• SELECTED PASSAGE

⁂

U.S. patent number 8,220,555 [Application Number 12/821,647] was granted by the patent office on 2012-07-17 for downhole tool shifting mechanism and method for shifting a downhole tool.
This patent grant is currently assigned to Petroquip Energy Services, LLP. Invention is credited to Todd Ulrich Chretien, William John Darnell, William Ryle Darnell, Rodney Wayne Long, Charles David Wintill.
United States Patent |
8,220,555 |
Wintill , et al. |
July 17, 2012 |
Downhole tool shifting mechanism and method for shifting a downhole
tool
Abstract
A downhole shifting mechanism having an inner tubular member, an
outer tubular member, a piston, a first set of teeth, a sliding
block, a body lock ring, a first flow path, and a second flow path
is described herein. A downhole assembly can include the downhole
shifting mechanism with a downhole tool connected to a second end
of the downhole shifting mechanism. Also described is a method for
shifting a downhole tool disposed within a wellbore.
Inventors: |
Wintill; Charles David
(Houston, TX), Darnell; William John (Houston, TX),
Darnell; William Ryle (St. Martinville, LA), Long; Rodney
Wayne (Cypress, TX), Chretien; Todd Ulrich (Lafayette,
LA) |
Assignee: |
Petroquip Energy Services, LLP
(Houston, TX)
|
Family
ID: |
46465399 |
Appl.
No.: |
12/821,647 |
Filed: |
June 23, 2010 |
Current U.S.
Class: |
166/381;
166/242.7 |
Current CPC
Class: |
E21B
34/14 (20130101) |
Current International
Class: |
E21B
23/00 (20060101) |
Field of
Search: |
;166/237,242.7,381 |
References Cited
[Referenced By]
U.S. Patent Documents
Primary Examiner: Andrews; David
Attorney, Agent or Firm: Buskop Law Group, PC Buskop;
Wendy
Claims
What is claimed is:
1. A downhole shifting mechanism comprising: a. an inner tubular
member; b. an outer tubular member disposed about the inner tubular
member; c. a piston disposed between the inner tubular member and
the outer tubular member; d. a first set of teeth disposed about an
outer diameter of the inner tubular member; e. a sliding block
connected to the piston, wherein the piston moves the sliding block
about the first set of teeth, wherein the sliding block comprises a
second set of teeth configured to slide about the first set of
teeth when moving in a first direction, wherein the second set of
teeth engage the first set of teeth when traveling in a second
direction, and wherein the sliding block moves the inner tubular
member when the first set of teeth are engaged with the second set
of teeth; f. a body lock ring disposed between an inner diameter of
the outer tubular member and the first set of teeth, wherein the
body lock ring is fixed relative to the outer tubular member,
wherein the body lock ring comprises a third set of teeth
configured to slide about the first set of teeth when the sliding
block moves the inner tubular member, and wherein the third set of
teeth engage the first set of teeth when the second set of teeth
are sliding about the first set of teeth; g. a first flow path to
provide fluid communication between an inner bore of the inner
tubular member and a piston first end; and h. a second flow path to
provide fluid communication between an outer diameter of the outer
tubular member and a piston second end, wherein the second flow
path and the first flow path are isolated from one another.
2. The downhole shifting mechanism of claim 1, further comprising a
downhole tool connected to an end of the downhole shifting
mechanism.

⁂

• MATERIAL SHOWN
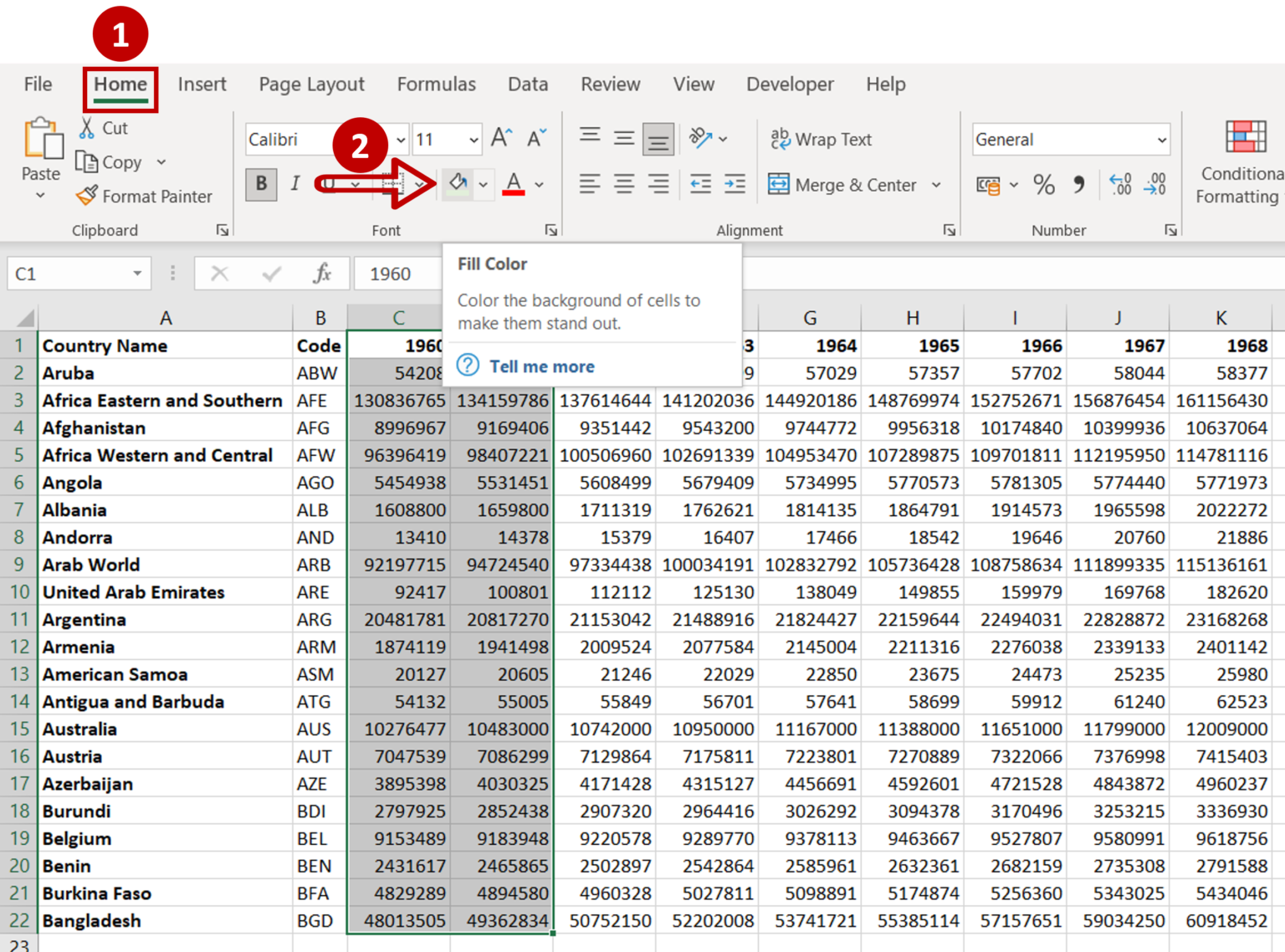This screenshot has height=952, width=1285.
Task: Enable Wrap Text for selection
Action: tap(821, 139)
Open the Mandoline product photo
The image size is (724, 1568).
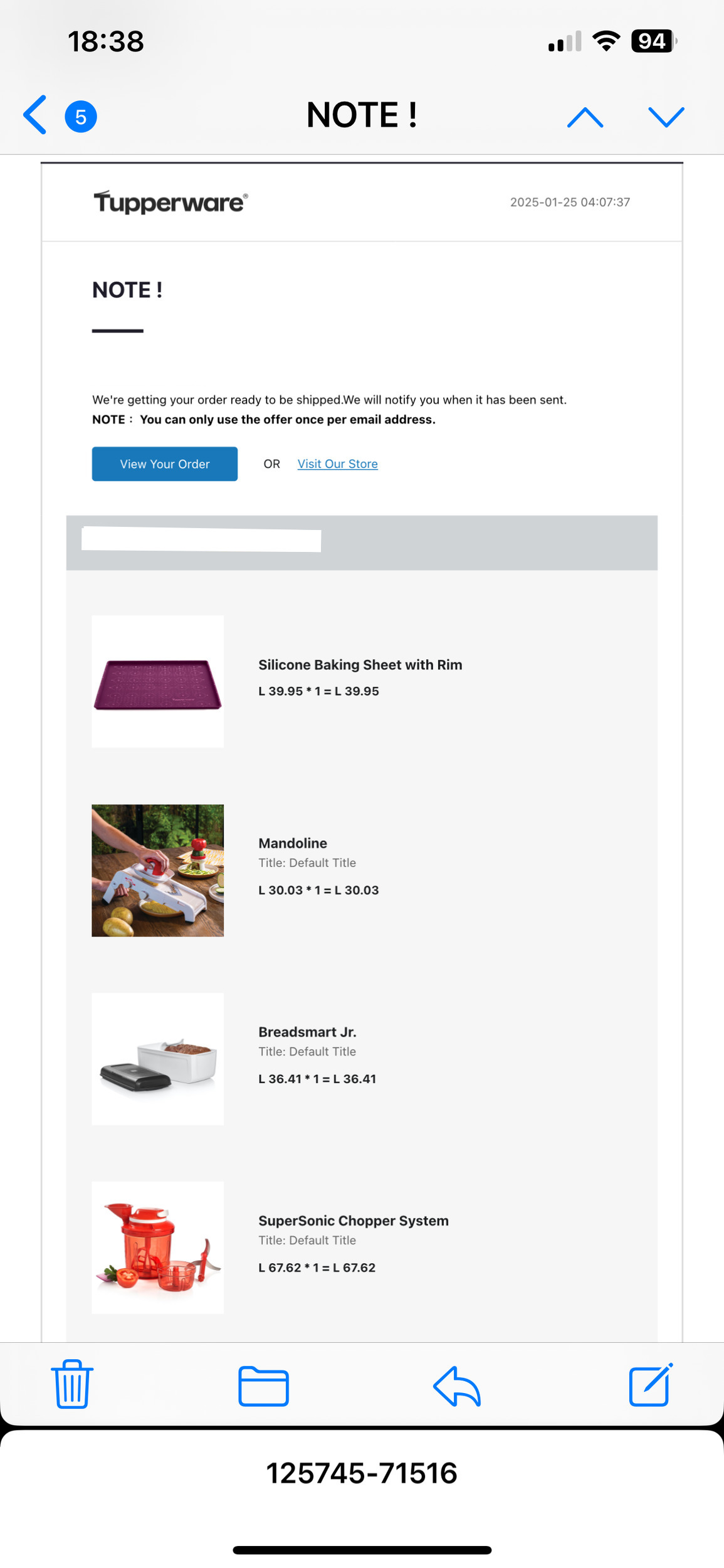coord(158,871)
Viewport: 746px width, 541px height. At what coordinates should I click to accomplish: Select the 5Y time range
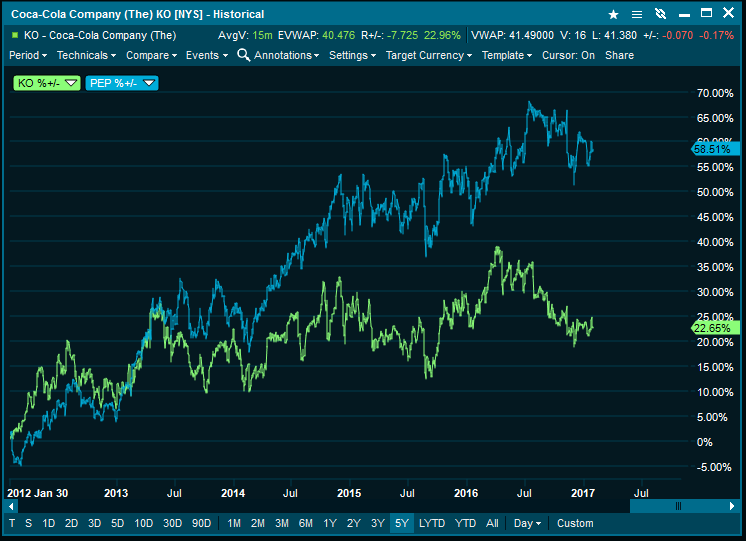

⁂

• WHAT NEEDS TO BE DONE
In the downhole tool patent, when was the application filed?

• TASK SOLUTION
June 23, 2010